Ousmane Zina, professeur de sciences politiques ne nie pas l’existence d’une « armée de régime’ au côté de l’armée nationale. « A son arrivée, le président Ouattara a voulu recréer un bloc sécuritaire fort notamment autour des Forces spéciales (NDLR : un bataillon d’élite d’au moins 1000 hommes). Il faut replacer l’existence de telles forces dans le contexte ivoirien en 2010-2011. Le nouveau président a accédé au pouvoir par les urnes (NDLR : il est élu le 28 novembre 2010 au second tour avec 54 pour cent des voix exprimés contre 46 pour cent pour le président sortant Laurent Gbagbo) mais aussi par la lutte armée. Face aux tentatives de déstabilisation notamment en 2013-2014, le nouveau pouvoir a voulu s’entourer de forces militaires en qui il avait toute confiance. Le contexte politique a commandé », estime l’enseignant en sciences politiques.


Mutineries de 2017


La présence d’une ‘armée de régime’ n’a pas empêché le pouvoir présidentiel de vaciller face aux mutineries de 2017 de forces de l’armée nationale.  Des soldats issus des anciennes forces rebelles se soulèvent dans la région de Bouaké. Les raisons sont financières. Pour avoir gagné la guerre et être entrés dans Abidjan les "ex-rebelles" avaient reçu chacun entre 2 et 4 millions de francs CFA (entre 3 et 6000 euros), bien moins que ce qu’on leur avait promis.
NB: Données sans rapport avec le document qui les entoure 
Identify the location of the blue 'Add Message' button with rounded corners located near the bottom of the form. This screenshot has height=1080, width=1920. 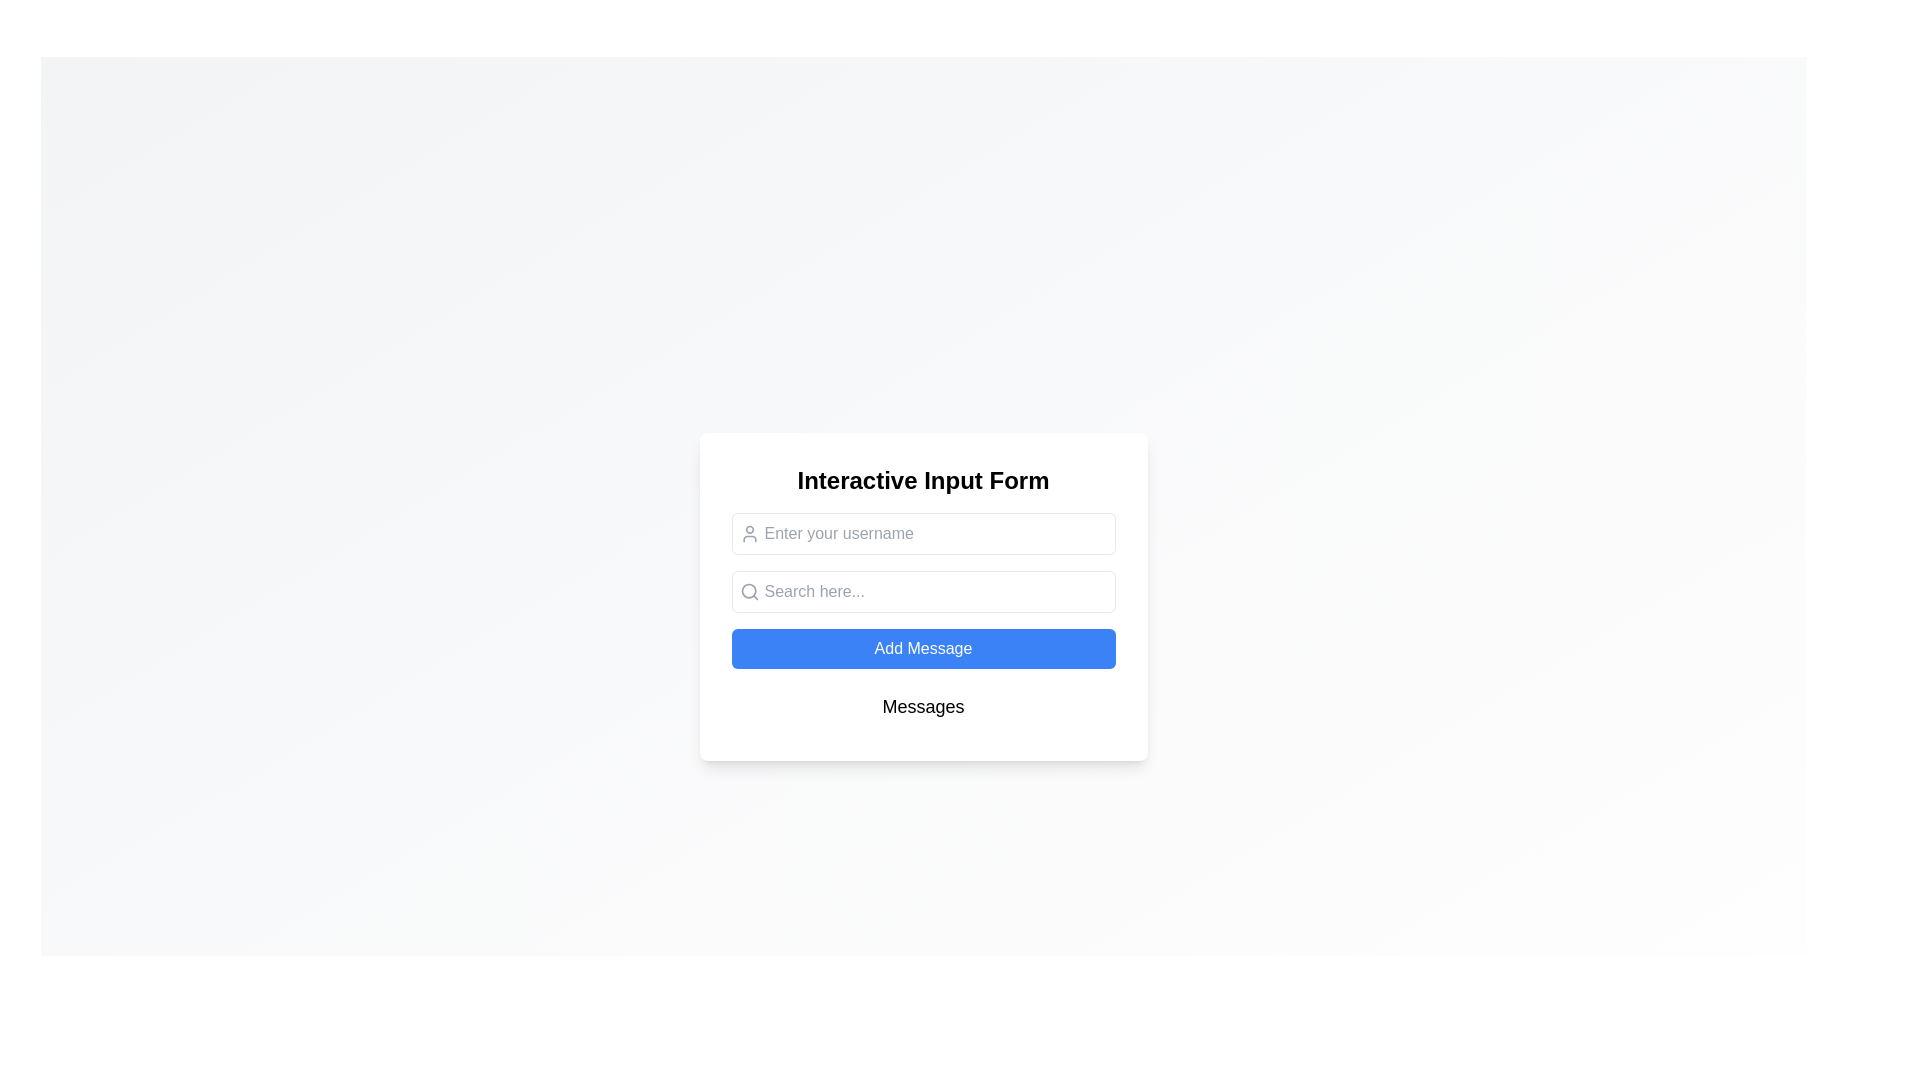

Le pouvoir envoie ses hommes dont certains font partis de cette 'armée de régime pour remettre de l’ordre dans les casernes. Elles rebroussent chemin. La présidence est obligée de négocier et de donner aux mutins à chacun d’entre eux 12 millions de francs CFA. « Les forces du régime qui étaient censés mettre fin à la mutinerie ont refusé de se battre contre leurs parents Ils se connaissent tous.  Ils sont tous originaires du nord du pays », remarque le général français Bruno Clément-Bollée. « Les mutineries quand elles commencent on ne sait pas vraiment comment elles  finissent. Lorsque les soldats ont refusé de rentrer dans les casernes pour mettre fin à la révolte, le pouvoir a changé rapidement de stratégie et a négocié. Il a alors engagé des réformes pour consolider l’armée nationale.  L’armée est ensuite restée silencieuse », note Ousmane Zina, professeur de sciences politiques. Hamed Bakayoko, proche du président Ouattara, est alors  nommé ministre de la Défense en juillet 2017. Il supprime 4000 postes et limoge d’anciens commandants des anciennes forces du Nord jugés incontrôlables.

« On a eu un véritable vent de panique au sein du pouvoir. Il fallait reprendre le contrôle de l’armée nationale au plus vite », explique le général français. « Mais celles qui comptent d'abord pour le pouvoir, ce sont les forces de l’armée de régime autour du président. Elles sont là pour assurer sa protection et celle de son régime», estime Bruno Clement-Bollée.  Ces forces autour du président Ouattara sont-elles fidèles ?  Les Forces Spéciales (1000 hommes ) se sont également accrochés avec le pouvoir en raison de primes non perçues. Le pouvoir a rapidement cédé note le général français Bruno Clément-Bollée. «En cas de crise post-électorale le pouvoir a aura besoin des forces de l'armée de régime. Et la loyauté de ces troupes passe aussi par l'argent. »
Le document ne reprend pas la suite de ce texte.